DATA:
== == ==
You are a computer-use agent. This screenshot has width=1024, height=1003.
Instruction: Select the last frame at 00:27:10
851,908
== == ==
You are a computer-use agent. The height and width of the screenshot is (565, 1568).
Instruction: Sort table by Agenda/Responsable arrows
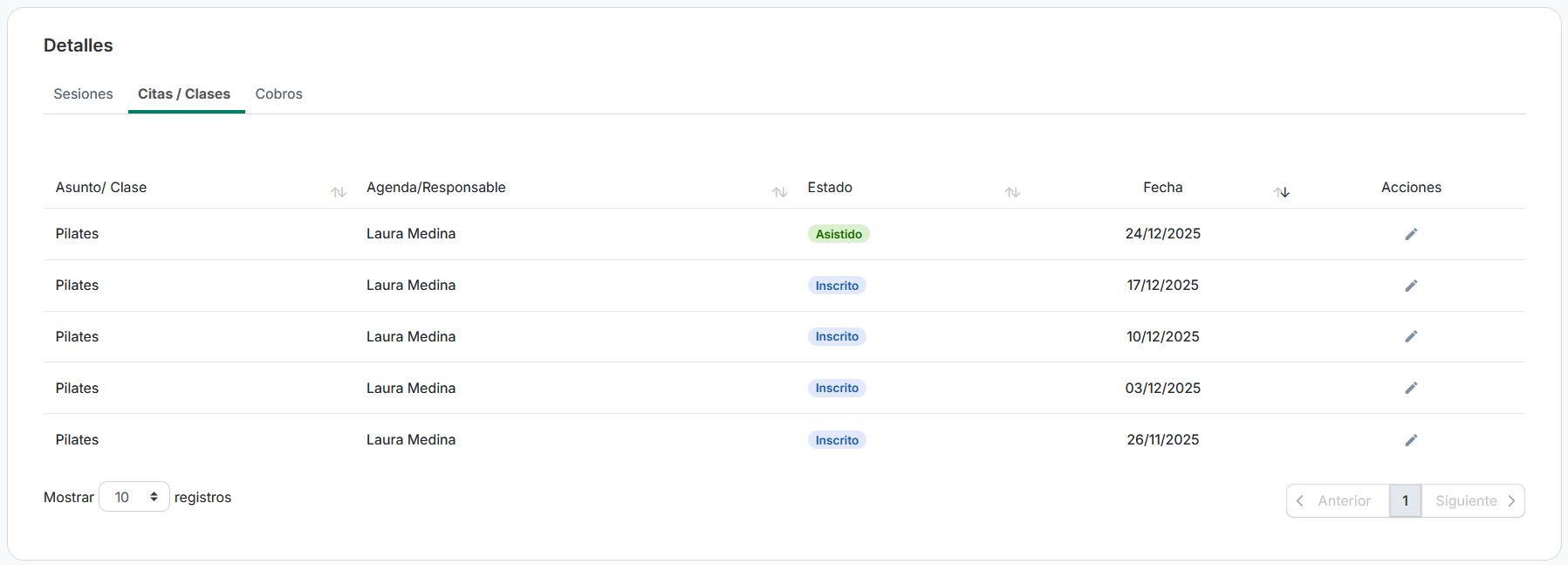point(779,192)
== == ==
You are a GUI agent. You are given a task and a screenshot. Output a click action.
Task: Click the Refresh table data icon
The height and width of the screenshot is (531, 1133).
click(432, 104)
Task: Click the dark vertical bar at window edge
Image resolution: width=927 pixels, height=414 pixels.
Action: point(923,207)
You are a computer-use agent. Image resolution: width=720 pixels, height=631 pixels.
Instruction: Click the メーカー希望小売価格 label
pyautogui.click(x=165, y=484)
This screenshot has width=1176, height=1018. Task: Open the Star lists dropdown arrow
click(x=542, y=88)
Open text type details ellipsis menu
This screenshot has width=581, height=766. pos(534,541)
== == ==
Identify every line above that includes the word "computer", and show those lines.

You are a computer-use agent. This screenshot has width=1024, height=1003.
You are a computer-use agent. The height and width of the screenshot is (565, 1568).
You are a computer-use agent. Image resolution: width=720 pixels, height=631 pixels.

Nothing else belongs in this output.